STUART, FL. Inspectors ordered Florentinos Italian Cuisine on SE Ocean Blvd shut down on June 22 after finding roach and rodent activity at the 2571 SE Ocean Blvd restaurant, triggering an emergency closure that kept the Stuart dining room dark for four days.
The closure was the third in the restaurant's documented history, all tied to pest activity. State records show the facility has accumulated 132 violations across 30 inspections.
What Inspectors Found
Florentinos: Inspection Pattern, June 2026
The June 22 inspection produced four high-severity violations and four intermediate violations. Among them: toxic chemicals improperly stored or labeled, a finding that accompanied the roach and rodent activity as grounds for the emergency order.
Inspectors returned each of the following four days. On June 23, one high-severity and three intermediate violations remained. By June 24 and June 25, the count had dropped to one high-severity and two intermediate violations each day. The restaurant was allowed to reopen the morning of June 26 at 10:08 a.m., with one high-severity and one intermediate violation still on the books.
The single high-severity violation that persisted through reopening was the improperly stored or labeled toxic chemicals. The intermediate violation was inadequate ventilation and lighting.
What These Violations Mean
Roach and rodent activity is among the most direct grounds for an emergency closure under Florida food safety rules. Both cockroaches and rodents carry pathogens, and their presence in a food preparation environment creates a contamination route from surfaces to food to customers with no further steps required.
The improperly stored or labeled toxic chemicals violation adds a separate and acute risk. When cleaning agents, sanitizers, or pesticides are stored near food or lack clear labeling, a single mislabeled container can result in a chemical being used on food-contact surfaces or inadvertently introduced into a dish. The health consequence is not gradual, it is immediate: acute poisoning.
The inadequate ventilation finding carries a slower but compounding risk. Poor ventilation allows grease-laden vapors, carbon monoxide, smoke, and steam to accumulate in a kitchen. Over time, that buildup also creates conditions where grease deposits become harder to clean, which in turn creates harborage for the same pests that triggered the closure in the first place.
The fact that the improperly stored chemicals violation remained on the books at the time of reopening is notable. The state determined the facility met the threshold to reopen, but the highest-severity violation documented during the closure had not been fully resolved.
The Longer Record
This was not Florentinos' first emergency closure for pest activity, and it was not its second.
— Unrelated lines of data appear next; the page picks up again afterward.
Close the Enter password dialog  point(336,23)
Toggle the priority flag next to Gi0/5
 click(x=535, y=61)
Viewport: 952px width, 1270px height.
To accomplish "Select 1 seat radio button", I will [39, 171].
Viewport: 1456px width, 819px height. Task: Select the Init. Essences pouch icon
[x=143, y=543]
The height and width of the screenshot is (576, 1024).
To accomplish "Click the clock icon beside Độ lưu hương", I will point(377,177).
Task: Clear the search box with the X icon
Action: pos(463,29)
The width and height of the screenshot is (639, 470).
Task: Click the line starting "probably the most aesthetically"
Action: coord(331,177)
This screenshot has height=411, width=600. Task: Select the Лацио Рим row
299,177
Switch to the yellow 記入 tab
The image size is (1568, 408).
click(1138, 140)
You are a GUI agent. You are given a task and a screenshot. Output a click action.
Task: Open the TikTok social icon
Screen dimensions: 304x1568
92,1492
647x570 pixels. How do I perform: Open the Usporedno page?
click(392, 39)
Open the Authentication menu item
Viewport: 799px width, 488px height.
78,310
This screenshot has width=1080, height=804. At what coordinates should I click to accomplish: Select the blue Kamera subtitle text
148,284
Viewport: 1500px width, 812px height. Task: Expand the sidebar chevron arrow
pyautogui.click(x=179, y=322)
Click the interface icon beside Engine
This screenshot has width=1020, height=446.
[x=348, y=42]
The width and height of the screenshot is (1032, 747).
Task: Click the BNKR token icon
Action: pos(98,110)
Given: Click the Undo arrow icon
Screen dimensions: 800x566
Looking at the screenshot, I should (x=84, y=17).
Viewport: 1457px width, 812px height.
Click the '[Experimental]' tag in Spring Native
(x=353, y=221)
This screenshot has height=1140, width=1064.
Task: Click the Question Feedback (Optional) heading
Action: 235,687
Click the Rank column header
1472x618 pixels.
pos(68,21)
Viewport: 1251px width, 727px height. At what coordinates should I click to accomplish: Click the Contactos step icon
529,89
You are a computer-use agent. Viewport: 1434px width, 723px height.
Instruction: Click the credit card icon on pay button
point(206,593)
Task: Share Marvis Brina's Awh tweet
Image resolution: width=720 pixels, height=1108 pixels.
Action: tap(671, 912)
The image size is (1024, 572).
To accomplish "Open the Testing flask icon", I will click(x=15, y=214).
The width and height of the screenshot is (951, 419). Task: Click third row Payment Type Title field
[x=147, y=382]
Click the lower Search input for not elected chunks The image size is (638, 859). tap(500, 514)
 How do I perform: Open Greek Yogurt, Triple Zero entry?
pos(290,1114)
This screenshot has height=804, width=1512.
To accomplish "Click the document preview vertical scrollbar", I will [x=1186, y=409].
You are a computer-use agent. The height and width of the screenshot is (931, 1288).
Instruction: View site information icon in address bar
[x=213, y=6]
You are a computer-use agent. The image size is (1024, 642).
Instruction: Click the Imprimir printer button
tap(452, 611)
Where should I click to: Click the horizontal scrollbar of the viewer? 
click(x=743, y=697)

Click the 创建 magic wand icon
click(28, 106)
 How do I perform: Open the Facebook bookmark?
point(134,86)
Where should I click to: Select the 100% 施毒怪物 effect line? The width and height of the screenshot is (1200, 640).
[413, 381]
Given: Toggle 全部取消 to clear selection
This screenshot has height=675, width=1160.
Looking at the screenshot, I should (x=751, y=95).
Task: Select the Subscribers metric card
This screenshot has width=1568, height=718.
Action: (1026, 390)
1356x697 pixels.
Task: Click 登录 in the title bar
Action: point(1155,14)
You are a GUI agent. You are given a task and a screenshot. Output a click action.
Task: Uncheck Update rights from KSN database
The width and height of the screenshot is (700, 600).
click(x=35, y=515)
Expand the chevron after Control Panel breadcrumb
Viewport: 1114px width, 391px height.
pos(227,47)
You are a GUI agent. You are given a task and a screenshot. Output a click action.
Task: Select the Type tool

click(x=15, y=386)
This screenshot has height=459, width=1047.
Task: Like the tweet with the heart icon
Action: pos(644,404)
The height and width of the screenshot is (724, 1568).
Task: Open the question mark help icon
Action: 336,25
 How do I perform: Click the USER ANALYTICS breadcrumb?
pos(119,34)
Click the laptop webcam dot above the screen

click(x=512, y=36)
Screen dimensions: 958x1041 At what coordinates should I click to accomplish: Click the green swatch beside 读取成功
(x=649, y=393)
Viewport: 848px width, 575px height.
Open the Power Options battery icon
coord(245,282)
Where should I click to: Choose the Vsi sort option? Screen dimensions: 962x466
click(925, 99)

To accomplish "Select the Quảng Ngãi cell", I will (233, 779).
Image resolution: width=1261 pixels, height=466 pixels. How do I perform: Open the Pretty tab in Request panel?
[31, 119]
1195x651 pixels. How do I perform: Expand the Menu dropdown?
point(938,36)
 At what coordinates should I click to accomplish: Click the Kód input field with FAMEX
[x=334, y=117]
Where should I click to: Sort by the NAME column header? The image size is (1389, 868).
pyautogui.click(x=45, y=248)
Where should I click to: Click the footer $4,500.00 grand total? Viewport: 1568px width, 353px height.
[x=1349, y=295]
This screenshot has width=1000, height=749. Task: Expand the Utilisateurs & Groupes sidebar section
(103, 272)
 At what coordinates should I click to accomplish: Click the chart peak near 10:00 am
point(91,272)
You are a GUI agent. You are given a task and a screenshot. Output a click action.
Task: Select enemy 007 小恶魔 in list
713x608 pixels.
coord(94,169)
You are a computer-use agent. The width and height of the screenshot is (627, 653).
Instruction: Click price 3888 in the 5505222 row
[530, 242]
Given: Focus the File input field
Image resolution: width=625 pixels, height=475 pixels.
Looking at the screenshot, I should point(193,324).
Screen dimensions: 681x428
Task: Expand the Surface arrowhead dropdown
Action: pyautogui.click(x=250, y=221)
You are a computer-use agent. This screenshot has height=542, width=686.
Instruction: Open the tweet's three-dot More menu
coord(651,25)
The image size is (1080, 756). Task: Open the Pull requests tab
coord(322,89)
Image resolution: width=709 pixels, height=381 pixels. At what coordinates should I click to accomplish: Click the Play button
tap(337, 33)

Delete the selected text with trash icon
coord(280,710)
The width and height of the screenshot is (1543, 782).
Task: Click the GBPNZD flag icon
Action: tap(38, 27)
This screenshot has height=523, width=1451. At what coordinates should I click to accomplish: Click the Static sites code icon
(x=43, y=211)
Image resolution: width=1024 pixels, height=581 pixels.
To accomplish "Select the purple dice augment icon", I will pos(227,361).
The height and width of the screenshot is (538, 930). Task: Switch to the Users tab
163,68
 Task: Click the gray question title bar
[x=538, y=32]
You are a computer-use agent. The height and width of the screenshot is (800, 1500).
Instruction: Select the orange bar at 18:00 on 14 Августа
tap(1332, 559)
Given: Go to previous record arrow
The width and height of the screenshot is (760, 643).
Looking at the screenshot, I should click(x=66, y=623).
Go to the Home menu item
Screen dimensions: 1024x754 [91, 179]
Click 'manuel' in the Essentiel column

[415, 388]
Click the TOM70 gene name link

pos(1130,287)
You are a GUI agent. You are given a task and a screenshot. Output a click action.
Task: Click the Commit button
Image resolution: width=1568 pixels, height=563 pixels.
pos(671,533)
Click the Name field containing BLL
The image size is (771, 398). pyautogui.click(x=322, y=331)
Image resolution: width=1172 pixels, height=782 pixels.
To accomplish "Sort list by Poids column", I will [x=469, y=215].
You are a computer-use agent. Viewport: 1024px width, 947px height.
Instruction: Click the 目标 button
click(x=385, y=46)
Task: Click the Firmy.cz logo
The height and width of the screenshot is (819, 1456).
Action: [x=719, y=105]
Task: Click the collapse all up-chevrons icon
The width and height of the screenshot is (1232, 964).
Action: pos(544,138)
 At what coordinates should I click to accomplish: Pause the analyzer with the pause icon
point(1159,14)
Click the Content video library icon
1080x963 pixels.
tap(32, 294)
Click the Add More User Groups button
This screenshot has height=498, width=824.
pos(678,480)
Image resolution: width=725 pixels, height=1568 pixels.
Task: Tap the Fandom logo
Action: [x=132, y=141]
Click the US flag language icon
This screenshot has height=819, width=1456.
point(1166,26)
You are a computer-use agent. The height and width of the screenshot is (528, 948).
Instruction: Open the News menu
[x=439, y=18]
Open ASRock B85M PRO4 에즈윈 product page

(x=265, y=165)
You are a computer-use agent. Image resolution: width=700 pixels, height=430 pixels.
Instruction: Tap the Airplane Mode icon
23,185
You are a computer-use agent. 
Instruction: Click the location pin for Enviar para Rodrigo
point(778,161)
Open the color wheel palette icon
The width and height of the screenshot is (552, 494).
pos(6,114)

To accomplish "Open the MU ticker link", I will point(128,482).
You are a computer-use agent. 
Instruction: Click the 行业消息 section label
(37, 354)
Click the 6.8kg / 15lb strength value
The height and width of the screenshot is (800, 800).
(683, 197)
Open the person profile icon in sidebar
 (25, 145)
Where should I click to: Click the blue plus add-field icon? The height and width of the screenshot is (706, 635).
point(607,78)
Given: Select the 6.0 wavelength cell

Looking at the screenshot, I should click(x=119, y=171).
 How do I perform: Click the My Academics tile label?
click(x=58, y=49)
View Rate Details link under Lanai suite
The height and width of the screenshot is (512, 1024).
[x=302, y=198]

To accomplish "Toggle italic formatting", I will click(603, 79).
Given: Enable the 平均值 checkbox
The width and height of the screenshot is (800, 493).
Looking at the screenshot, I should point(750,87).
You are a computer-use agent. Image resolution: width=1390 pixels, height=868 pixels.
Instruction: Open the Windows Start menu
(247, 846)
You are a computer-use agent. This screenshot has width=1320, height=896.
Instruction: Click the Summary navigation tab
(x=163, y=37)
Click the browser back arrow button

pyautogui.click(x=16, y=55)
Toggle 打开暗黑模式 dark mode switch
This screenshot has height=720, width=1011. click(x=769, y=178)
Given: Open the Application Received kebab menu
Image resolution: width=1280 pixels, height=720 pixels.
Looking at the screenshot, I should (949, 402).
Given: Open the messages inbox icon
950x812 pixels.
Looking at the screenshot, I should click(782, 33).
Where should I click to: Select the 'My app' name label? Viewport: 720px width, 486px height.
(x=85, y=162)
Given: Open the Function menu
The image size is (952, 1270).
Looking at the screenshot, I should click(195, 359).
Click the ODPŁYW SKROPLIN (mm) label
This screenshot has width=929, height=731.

State records show the restaurant was also emergency-closed on October 8, 2020, for rodent activity, and was allowed to reopen the following day. The June 2026 closure is the third time the state has ordered the restaurant vacated, and the second time rodents and roaches together were cited as the cause.
The facility has 30 inspections on record and 132 total violations. That volume tells a story about frequency, not just severity. Inspectors visited in November 2025 and found four high-severity violations. They returned in February 2026 and found six high-severity violations on February 24, followed by two more on February 25. The June 22 closure came less than four months after that February stretch.
The February 2026 inspections produced no intermediate violations alongside those six high-severity findings, which suggests the problems inspectors were documenting were concentrated at the most serious end of the scale. The November 2025 visit showed the same pattern: four high-severity violations, zero intermediate.
Three emergency closures, all connected to pests or pest-adjacent conditions, across a six-year span at the same address. The 2020 rodent closure resolved in a single day. The 2026 roach and rodent closure took four days of follow-up inspections before the state allowed the doors to reopen, and the most serious remaining violation was still listed as unresolved at that moment.
Where Things Stand
Florentinos was licensed for permanent food service and did reopen the morning of June 26. The improperly stored or labeled toxic chemicals violation, classified as high-severity, was still cited on the reopening inspection report.
Whether a subsequent inspection has cleared that violation is not reflected in the data available at publication. The restaurant has been ordered vacated and reopened before, in 2020, and accumulated 132 violations in the years between that closure and this one.